▶ _Ejercicios por resolver_
1 > En el pasaje, ¿qué afirmaba Karl Vossler sobre Calderón?
2 > Transcribe el fragmento del pasaje que comienza en las palabras "La vedada ansiedad" y termina tras "furia de formas.".

▶ _Pasaje proporcionado_
- - - -
La vedada ansiedad del “quiero y no saben que quiero” se ha esclarecido aquí, se trata de un querer morir en vida para estar vivo en muerte, y ese querer es posible porque hay un albedrío para el hombre, sólo que es un querer limitado entre muerte y muerte, entre vacío y trascendencia; he ahí el núcleo de ese cristianismo agónico del cual nos hablará después Unamuno, el que nutrió los cuadros del Greco, los éxtasis de Santa Teresa y la poesía teatral y jesuítica de Don Pedro Calderón. Lezama, con cierta ironía apunta:
Cuando oíamos a Karl Vossler hablar sobre Calderón, saltaba esta afirmación suya: “es el más sensual de los poetas suprasensuales”. Buena manera de acercarse a lo español, intentar apoderarse de ese reverso que va hacia la tierra en una furia de formas.
- - - -
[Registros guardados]
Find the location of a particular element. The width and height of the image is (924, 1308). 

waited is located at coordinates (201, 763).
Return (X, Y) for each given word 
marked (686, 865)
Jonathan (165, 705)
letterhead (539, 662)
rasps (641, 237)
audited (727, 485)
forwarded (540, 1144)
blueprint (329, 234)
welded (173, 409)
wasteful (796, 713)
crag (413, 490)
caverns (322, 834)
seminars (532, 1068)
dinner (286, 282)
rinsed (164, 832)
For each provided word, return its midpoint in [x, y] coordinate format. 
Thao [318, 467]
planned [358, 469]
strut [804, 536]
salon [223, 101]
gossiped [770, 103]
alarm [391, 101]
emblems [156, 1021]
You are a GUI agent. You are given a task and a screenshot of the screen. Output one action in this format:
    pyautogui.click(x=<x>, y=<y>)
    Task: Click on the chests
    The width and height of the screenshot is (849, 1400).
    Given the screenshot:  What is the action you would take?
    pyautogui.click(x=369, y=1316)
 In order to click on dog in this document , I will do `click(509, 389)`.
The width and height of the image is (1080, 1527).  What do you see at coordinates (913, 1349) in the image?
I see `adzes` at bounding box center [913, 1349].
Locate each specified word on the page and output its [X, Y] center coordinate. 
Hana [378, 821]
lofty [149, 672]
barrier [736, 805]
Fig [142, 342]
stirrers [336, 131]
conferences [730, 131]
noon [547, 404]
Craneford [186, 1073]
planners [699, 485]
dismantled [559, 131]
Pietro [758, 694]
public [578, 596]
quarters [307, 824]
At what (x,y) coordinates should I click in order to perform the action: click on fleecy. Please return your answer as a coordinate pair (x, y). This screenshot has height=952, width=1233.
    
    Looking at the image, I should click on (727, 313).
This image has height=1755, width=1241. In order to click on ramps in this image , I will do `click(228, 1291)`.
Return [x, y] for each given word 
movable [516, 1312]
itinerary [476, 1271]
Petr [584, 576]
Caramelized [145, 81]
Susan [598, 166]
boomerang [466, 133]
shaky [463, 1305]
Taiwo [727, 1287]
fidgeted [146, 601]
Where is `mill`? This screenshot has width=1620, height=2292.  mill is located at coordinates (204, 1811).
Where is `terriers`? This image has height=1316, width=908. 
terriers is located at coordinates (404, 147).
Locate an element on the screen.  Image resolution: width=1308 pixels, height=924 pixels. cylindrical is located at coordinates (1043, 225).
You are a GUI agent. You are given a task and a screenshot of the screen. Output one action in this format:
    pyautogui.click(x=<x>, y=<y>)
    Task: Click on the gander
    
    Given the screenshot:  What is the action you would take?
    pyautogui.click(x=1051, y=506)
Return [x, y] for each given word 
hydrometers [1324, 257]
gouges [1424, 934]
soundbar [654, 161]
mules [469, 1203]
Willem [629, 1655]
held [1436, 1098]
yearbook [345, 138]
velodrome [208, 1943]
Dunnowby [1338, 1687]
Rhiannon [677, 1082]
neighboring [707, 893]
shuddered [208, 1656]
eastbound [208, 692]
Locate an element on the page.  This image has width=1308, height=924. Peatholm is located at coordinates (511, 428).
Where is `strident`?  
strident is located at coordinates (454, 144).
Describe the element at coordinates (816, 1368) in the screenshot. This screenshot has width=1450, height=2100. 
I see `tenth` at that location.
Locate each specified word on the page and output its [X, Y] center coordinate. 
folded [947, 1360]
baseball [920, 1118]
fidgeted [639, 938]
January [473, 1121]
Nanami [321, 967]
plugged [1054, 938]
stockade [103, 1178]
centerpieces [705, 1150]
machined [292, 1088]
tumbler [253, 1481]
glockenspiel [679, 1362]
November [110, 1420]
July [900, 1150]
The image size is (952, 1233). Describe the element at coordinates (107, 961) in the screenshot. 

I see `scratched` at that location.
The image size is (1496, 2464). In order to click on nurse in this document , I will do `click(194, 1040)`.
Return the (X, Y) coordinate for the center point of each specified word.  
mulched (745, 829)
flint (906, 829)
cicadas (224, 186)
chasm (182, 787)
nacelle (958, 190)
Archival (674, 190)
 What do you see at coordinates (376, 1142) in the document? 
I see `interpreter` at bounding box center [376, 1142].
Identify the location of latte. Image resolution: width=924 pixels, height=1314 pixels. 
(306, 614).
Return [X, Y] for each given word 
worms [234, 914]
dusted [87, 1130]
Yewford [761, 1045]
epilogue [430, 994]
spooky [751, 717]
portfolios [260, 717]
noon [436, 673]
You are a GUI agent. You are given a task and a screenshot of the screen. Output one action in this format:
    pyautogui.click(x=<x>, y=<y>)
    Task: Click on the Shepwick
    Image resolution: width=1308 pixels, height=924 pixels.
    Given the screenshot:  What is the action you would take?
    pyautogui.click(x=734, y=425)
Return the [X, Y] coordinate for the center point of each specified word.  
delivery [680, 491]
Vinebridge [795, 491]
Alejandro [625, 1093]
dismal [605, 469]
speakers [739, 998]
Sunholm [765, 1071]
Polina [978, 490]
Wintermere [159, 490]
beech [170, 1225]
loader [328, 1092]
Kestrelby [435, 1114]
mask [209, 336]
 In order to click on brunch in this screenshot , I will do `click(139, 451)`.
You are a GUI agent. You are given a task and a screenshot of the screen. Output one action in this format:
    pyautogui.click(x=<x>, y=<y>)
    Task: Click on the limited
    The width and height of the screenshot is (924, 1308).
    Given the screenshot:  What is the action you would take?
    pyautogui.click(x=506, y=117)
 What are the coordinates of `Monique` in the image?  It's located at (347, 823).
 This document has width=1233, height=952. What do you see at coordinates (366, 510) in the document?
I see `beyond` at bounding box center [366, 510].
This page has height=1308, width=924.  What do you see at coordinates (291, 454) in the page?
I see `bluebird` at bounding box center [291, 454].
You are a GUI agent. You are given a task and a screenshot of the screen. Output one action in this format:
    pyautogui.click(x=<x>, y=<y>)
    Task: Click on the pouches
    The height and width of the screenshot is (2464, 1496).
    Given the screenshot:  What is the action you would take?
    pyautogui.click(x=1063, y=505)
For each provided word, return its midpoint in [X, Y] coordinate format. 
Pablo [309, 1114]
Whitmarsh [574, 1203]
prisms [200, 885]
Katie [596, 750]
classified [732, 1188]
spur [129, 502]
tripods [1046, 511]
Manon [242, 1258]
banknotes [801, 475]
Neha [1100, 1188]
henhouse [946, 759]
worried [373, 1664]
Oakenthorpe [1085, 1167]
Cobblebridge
- - - -
▶ _Soluciones de ejercicios_
1 > Que es "el más sensual de los poetas suprasensuales".

2 >
La vedada ansiedad del “quiero y no saben que quiero” se ha esclarecido aquí, se trata de un querer morir en vida para estar vivo en muerte, y ese querer es posible porque hay un albedrío para el hombre, sólo que es un querer limitado entre muerte y muerte, entre vacío y trascendencia; he ahí el núcleo de ese cristianismo agónico del cual nos hablará después Unamuno, el que nutrió los cuadros del Greco, los éxtasis de Santa Teresa y la poesía teatral y jesuítica de Don Pedro Calderón. Lezama, con cierta ironía apunta:
Cuando oíamos a Karl Vossler hablar sobre Calderón, saltaba esta afirmación suya: “es el más sensual de los poetas suprasensuales”. Buena manera de acercarse a lo español, intentar apoderarse de ese reverso que va hacia la tierra en una furia de formas.